- Task requirements: Reproduce word for word the lines of the records below, starting at the line that contains "width=2548 pixels, height=1372 pixels." and ending at the line that contains "coordinates (224, 720).", including both of those lines and nothing else.

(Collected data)
---

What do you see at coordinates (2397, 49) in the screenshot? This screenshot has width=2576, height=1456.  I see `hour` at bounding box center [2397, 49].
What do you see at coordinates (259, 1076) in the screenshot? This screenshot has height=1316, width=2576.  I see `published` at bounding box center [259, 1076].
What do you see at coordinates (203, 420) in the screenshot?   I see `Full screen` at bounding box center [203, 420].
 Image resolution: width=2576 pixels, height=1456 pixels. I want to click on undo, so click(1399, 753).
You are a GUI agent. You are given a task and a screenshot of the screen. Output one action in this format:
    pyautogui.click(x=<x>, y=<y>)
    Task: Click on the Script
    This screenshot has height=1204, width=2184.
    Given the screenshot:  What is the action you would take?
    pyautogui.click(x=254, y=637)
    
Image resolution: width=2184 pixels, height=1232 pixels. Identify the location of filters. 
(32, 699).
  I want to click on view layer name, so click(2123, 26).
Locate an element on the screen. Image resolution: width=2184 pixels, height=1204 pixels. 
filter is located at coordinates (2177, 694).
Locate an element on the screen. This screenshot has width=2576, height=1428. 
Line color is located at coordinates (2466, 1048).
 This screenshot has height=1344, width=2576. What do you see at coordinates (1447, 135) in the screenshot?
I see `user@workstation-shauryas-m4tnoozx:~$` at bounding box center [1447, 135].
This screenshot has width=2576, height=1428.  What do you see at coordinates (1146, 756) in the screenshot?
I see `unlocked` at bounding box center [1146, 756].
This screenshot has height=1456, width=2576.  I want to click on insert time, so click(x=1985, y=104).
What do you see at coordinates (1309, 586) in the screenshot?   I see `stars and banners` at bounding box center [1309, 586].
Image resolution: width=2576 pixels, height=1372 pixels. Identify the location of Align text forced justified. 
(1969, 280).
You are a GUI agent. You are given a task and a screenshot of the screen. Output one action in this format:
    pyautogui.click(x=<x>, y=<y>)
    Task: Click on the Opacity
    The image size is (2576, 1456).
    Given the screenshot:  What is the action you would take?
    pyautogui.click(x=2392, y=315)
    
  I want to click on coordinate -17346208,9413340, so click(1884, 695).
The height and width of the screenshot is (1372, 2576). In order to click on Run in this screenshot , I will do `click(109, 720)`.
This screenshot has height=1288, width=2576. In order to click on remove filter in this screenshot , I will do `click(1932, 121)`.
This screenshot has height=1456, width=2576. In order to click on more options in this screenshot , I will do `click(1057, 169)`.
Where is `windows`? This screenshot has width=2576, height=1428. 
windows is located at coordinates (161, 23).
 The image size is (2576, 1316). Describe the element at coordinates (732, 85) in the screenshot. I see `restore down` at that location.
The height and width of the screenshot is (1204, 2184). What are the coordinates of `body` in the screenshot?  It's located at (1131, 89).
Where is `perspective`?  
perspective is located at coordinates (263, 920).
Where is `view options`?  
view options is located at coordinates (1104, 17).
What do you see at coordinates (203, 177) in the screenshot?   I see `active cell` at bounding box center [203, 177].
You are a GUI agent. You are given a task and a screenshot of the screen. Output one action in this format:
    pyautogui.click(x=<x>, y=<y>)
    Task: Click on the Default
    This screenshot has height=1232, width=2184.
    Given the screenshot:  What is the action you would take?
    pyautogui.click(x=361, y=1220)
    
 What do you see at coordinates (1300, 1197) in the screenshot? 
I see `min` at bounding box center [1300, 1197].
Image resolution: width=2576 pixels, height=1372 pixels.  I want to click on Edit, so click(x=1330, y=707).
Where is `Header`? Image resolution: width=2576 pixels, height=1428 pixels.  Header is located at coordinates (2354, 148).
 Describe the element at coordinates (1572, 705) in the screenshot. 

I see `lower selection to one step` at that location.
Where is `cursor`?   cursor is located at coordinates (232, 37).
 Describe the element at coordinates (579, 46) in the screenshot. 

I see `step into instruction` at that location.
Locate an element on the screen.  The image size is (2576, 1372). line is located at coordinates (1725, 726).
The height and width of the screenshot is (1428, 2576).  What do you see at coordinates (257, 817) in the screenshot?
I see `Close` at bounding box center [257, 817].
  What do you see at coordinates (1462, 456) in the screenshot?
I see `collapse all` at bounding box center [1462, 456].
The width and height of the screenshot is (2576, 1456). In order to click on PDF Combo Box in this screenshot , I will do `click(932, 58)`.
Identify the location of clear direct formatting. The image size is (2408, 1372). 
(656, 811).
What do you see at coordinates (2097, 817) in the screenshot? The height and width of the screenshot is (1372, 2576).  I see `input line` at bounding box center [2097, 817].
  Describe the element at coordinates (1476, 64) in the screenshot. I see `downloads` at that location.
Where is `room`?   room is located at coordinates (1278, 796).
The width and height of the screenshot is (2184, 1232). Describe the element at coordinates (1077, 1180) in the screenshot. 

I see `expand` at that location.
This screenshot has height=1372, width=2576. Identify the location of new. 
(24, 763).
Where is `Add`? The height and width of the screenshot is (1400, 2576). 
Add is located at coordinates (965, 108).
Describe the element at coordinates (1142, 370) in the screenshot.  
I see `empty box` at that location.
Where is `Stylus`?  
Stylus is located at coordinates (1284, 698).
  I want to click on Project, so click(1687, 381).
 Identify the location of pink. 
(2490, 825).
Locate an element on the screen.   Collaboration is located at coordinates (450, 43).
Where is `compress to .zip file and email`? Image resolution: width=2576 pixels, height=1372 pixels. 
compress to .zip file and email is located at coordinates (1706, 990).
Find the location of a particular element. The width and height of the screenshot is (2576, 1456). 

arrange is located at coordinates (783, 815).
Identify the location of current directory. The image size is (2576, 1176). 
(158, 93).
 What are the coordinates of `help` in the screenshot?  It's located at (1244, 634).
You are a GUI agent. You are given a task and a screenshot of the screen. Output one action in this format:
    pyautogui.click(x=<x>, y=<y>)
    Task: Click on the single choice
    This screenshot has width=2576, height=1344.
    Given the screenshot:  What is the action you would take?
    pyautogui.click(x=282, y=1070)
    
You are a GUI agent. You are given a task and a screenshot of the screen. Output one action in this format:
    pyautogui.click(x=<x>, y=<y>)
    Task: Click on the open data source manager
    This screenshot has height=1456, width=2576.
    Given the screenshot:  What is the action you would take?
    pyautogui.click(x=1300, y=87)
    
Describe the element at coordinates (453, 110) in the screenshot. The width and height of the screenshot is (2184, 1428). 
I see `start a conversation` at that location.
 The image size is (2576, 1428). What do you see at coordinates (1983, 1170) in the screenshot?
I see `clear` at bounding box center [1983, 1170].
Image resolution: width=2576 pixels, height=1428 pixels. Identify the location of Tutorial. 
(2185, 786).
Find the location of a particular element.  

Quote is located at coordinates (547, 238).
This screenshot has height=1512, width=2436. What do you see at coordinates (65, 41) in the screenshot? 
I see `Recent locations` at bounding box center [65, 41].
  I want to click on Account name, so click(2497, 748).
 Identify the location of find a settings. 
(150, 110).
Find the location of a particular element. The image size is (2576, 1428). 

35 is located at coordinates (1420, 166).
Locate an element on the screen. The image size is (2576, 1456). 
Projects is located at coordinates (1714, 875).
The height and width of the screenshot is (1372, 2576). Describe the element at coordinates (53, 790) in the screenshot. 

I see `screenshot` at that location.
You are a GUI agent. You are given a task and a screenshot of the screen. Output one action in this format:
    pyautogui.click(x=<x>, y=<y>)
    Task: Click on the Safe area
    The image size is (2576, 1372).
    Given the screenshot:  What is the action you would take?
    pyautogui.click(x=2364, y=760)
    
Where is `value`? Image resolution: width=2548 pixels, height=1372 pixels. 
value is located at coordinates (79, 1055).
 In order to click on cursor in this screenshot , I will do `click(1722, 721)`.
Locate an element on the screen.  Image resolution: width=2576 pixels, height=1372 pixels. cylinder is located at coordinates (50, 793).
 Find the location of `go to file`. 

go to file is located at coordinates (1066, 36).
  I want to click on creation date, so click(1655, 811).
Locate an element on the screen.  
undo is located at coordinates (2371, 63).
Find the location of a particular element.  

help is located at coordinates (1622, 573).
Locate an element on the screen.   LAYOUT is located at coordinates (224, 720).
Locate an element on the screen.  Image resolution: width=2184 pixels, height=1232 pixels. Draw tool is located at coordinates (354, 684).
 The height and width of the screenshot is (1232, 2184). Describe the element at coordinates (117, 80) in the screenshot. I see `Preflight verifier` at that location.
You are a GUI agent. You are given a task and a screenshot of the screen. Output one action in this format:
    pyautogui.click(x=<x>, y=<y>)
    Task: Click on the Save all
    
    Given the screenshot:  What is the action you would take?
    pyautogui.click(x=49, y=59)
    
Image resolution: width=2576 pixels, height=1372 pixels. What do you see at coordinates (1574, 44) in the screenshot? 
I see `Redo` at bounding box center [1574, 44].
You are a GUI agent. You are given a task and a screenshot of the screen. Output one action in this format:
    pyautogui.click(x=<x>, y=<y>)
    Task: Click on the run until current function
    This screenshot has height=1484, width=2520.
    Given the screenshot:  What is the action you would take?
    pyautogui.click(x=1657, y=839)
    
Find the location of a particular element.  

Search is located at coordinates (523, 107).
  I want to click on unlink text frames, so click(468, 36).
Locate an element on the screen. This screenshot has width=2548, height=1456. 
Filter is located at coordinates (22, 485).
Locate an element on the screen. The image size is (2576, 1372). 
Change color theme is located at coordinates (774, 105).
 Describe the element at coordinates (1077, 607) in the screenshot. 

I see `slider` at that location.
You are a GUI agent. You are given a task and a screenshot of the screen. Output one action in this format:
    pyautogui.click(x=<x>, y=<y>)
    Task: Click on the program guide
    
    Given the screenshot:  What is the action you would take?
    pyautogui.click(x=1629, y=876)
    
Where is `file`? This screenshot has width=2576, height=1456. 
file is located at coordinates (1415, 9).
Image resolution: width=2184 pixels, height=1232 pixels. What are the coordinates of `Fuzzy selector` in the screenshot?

---

- The output:
Where is `value`? Image resolution: width=2548 pixels, height=1372 pixels. 
value is located at coordinates (79, 1055).
 In order to click on cursor in this screenshot , I will do `click(1722, 721)`.
Locate an element on the screen.  Image resolution: width=2576 pixels, height=1372 pixels. cylinder is located at coordinates (50, 793).
 Find the location of `go to file`. 

go to file is located at coordinates (1066, 36).
  I want to click on creation date, so click(1655, 811).
Locate an element on the screen.  
undo is located at coordinates (2371, 63).
Find the location of a particular element.  

help is located at coordinates (1622, 573).
Locate an element on the screen.   LAYOUT is located at coordinates (224, 720).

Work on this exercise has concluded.